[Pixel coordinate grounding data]

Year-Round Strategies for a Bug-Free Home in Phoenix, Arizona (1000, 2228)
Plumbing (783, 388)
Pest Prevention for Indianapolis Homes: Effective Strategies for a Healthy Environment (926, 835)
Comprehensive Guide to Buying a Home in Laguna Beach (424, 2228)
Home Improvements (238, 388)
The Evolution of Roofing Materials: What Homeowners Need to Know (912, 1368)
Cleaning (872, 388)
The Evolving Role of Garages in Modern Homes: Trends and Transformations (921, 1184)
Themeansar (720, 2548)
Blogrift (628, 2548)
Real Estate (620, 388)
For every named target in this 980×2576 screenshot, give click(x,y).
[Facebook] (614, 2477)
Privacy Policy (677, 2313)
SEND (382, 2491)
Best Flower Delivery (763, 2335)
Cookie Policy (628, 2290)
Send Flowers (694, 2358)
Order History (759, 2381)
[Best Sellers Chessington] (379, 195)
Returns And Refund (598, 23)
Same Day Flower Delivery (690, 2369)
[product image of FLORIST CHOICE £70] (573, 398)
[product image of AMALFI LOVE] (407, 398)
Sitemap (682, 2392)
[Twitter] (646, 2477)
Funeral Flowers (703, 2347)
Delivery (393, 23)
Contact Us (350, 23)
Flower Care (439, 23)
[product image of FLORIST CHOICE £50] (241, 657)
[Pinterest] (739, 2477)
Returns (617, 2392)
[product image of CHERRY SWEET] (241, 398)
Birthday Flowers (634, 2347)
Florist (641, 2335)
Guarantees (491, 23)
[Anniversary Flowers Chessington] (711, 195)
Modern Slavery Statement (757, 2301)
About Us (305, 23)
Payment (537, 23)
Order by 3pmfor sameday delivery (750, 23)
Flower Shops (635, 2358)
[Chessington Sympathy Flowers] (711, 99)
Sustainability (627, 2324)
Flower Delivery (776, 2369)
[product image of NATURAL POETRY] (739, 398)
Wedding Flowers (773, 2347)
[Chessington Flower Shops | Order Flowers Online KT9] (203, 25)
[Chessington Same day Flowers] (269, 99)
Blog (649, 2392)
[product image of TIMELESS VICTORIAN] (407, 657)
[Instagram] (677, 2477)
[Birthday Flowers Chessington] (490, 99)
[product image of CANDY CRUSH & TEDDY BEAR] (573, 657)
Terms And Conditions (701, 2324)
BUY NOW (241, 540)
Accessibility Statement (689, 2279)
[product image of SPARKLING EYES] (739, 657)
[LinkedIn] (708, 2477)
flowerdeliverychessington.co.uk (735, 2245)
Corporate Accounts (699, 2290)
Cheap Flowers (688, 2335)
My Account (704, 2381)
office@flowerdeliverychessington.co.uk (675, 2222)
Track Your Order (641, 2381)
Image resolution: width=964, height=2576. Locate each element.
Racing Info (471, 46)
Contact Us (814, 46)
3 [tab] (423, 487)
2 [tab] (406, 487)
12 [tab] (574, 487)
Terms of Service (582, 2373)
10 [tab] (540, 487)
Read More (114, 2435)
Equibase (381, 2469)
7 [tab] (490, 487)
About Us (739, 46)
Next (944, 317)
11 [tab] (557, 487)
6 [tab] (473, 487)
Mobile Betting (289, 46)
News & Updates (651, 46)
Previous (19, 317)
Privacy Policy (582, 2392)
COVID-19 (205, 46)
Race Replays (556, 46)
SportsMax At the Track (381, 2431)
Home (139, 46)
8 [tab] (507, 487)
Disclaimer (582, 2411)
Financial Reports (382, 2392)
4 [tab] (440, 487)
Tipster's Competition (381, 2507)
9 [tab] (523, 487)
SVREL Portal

_Exercise description_. Set down, exactly as they appear above, all lines from the one that has "Themeansar (720, 2548)" down to the one that has "Wedding Flowers (773, 2347)", including those two and no others.

_Completed task_.
Themeansar (720, 2548)
Blogrift (628, 2548)
Real Estate (620, 388)
For every named target in this 980×2576 screenshot, give click(x,y).
[Facebook] (614, 2477)
Privacy Policy (677, 2313)
SEND (382, 2491)
Best Flower Delivery (763, 2335)
Cookie Policy (628, 2290)
Send Flowers (694, 2358)
Order History (759, 2381)
[Best Sellers Chessington] (379, 195)
Returns And Refund (598, 23)
Same Day Flower Delivery (690, 2369)
[product image of FLORIST CHOICE £70] (573, 398)
[product image of AMALFI LOVE] (407, 398)
Sitemap (682, 2392)
[Twitter] (646, 2477)
Funeral Flowers (703, 2347)
Delivery (393, 23)
Contact Us (350, 23)
Flower Care (439, 23)
[product image of FLORIST CHOICE £50] (241, 657)
[Pinterest] (739, 2477)
Returns (617, 2392)
[product image of CHERRY SWEET] (241, 398)
Birthday Flowers (634, 2347)
Florist (641, 2335)
Guarantees (491, 23)
[Anniversary Flowers Chessington] (711, 195)
Modern Slavery Statement (757, 2301)
About Us (305, 23)
Payment (537, 23)
Order by 3pmfor sameday delivery (750, 23)
Flower Shops (635, 2358)
[Chessington Sympathy Flowers] (711, 99)
Sustainability (627, 2324)
Flower Delivery (776, 2369)
[product image of NATURAL POETRY] (739, 398)
Wedding Flowers (773, 2347)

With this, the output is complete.